Well, when they're swarming, they will eat the clothes off clotheslines. So, they essentially will eat everything in their path. But if you want to get into more nuanced nutritional ecology, we could have an earful for you.

Dr. Biology: 11:56

OK, so do locusts have a favorite food besides clothes on the clothesline?

Mira: 12:01

That could arguably be the doughnut diet, and it may be because of their fueling up for their marathons of migration, which is something that we are investigating here in our lab at ASU and around the world.

Dr. Biology: 12:20

Now there might be some people listening to this podcast who have visions of locusts swarms converging on the local doughnut shops. But that is not why we call it the doughnut diet. So why do we use that name? 

Rick: 12:31

Yeah, so I think one of the things that's interesting is that locusts can be thought of as vegetarians, so they largely eat plants. So, if we think about like a human who's a vegetarian or a vegan, someone might be concerned that they get enough protein in their diet. And so that's what researchers thought about locusts for a long time they thought, well, they're eating grass, they must really be hungry for protein. But it turns out that continuing research by our team at ASU and other collaborators and colleagues have shown that in many cases, especially when they're in this adult form where they're needing to travel long distances, they actually prefer to eat a carbohydrate or sugary doughnut diet and they perform better when they eat these sort of more sugary foods.

Dr. Biology: 13:26

So what Miro was saying? It's kind of like the marathon runner they want to build up on those carbs so they can do those long marches or flights. Right, got it. So, they're wow, so many of them and they can eat the clothes off your clothesline. Hopefully, not the clothes off your back. What have farmers been doing about this on their own? Is there anything they can do on their own?

Rick: 13:56

Yeah, so when you see, for instance, when these outbreaks get to extreme levels that we've been talking about, there's not very much that can be done. You see sad images of individuals that are trying to shoo the locusts out of their fields or bang pots and pans, and then, as Mira mentioned, there's a lot of pesticides spraying for control campaigns. But when things get to a level of a huge swarm, it becomes very difficult, even with massive coordinated efforts, to sort of punch back this locust swarms. You're almost metaphorically fighting a massive fire.

Dr. Biology: 14:35 

Right. Again, it's really important to stop these things before they even happen.

Mira: 14:42

There is an idea where, if we're looking at the locust management from a preventative standpoint, then we can think about how farmers are managing the land and the soil specifically because in the soil we could have a reservoir of nitrogen with different soil management practices that help build that up and then therefore those plants might be higher in nitrogen and less appealing to those locusts. So, from a long-term sort of sustainability perspective, there are things that farmers can do to help manage local populations where those fields and crops that they're growing may be less appetizing. The more we think about working and using locust biology against them if you will.

Dr. Biology: 15:35

Miro talks about working with quite a few people. One of the things about science research is people have this vision of the lone scientist in the lab and it's no longer the lone scientist. There's quite a few people, that typically teams like your team, but beyond that, you also have to engage other participants if you really want to be successful, in particular, with locusts. Let's talk a little bit about the teams that you have to have in order to make this work.

Rick: 16:06

Yeah, I think this is one of the things that's really fascinating about the locust problem. At face value it seems deceptively simple, other than the fact, as Mira mentioned, that these bugs are really good at growing. They come out in huge numbers. They can move across many countries. So, there's these problems of scale, but the locust challenge is also even more deceptively complicated than that, in some ways down at the level of even locust brains and the behavior of an individual insect that is interacting with something that's almost meteorological or almost like a weather event in scale. 

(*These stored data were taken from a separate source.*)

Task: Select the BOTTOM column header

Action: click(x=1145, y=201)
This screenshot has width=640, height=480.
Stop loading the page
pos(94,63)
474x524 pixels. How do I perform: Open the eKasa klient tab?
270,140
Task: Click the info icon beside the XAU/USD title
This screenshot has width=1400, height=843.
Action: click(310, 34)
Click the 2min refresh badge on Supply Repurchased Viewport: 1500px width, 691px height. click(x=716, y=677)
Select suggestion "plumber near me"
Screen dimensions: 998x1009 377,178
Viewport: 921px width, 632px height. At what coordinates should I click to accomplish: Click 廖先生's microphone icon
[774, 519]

And research over the last decade or so by our team and others has shown that, perhaps not surprisingly, there are connections between the way we behave as humans and locust outbreaks. And so, as I said before, these are natural processes, locust outbreaks, but humans through modifying the climate and through modifying the way we use the land for agriculture and ranching, we are modifying the frequency and the places where these outbreaks happen. So, one of the ways to work at solutions to more sustainably managing them involves working with all of the people that these areas overlap with, so farmers, politicians, people who make decisions about the land, researchers and many others.

Dr. Biology: 17:37

Right. It doesn't surprise me. It also gets us back to what I was talking about at the beginning of the show, and that's Hopper Wiki, what I'm calling locust central. [laughter] You and Mira created HopperWiki. Whose idea was it first?

Rick: 17:54

We might have different versions of that.

Mira: 17:56

Oh, it's Rick. Rick is the wiki wizard, as I call him.

Rick: 18:00

I think the idea of doing it arose pretty organically. During the last desert locust outbreak, which happened during COVID. As an insult to injury. It was a large locust outbreak in Africa and the Middle East that lasted for multiple years. At the Global Locust Initiative here at ASU, we received a huge amount of requests for emergency information and help. There was a lot of chaos in the panic of all the coordination that needed to happen. And so, we started to put files and resources and fact sheets and pesticide manuals and grasshopper identification guides in Dropbox folders and Google Drives and eventually realized the need for a place where all of these people that we've been talking about can access a central location of information.

Dr. Biology: 18:55

Right, so we're talking about hopperwiki.org. Mira, you have been really working on Hopperwiki. Let's talk a little bit about your involvement.

Mira: 19:06

Yeah, my involvement has been working along with Rick since the idea came to be, and Rick is the mastermind, which I feel like he understands all the things under the hood. So the nuts and bolts of the technology, of how we write, code and script and how things work together, and I am not that, but I am definitely devoted to creating content, thinking about the design, being able to think about the user experience, and, of course, we're both thinking about these things, but this is something that I've really gone in deep, so doing some writing and trying to make the experience great for our users.

Dr. Biology: 19:52

Because it's a wiki, I'm assuming you're going to be asking the community to actually contribute to the entire project. How do they get started?

Mira: 20:06

That's a great question and we are so excited for this next phase. It's as easy as going to hopperwiki.org and clicking on the right. There's a button that says request an account, and that's a great way to just get in touch with us and then we can start the conversation from there. So, we're really looking for folks with expertise in any of these sorts of disciplines that touch on locust biology or social science or management or any different perspective from all these different stakeholders that we've been mentioning are an important piece of the puzzle. We want to hear from you.

Dr. Biology: 20:47 

Okay, you named a lot of the I would say the science community. What about farmers, ranchers, politicians, have them chime in?

Rick: 20:58

Yes, we would absolutely love that, and we actually have another website that has been a small success. That's about two years old now. That's called Hopperlink, that we jokingly call LinkedIn for locusts, and that is more of a private social network for many of these people who work in this area. We have representatives from the UN there, representatives of farmers groups, researchers, students, grasshopper enthusiasts all communicating there. So, we would very much like to engage that community and anyone of interest within the sound of my voice to help produce content on Hopperwiki.

Dr. Biology: 21:39

Let's hope this gets some people interested in participating. 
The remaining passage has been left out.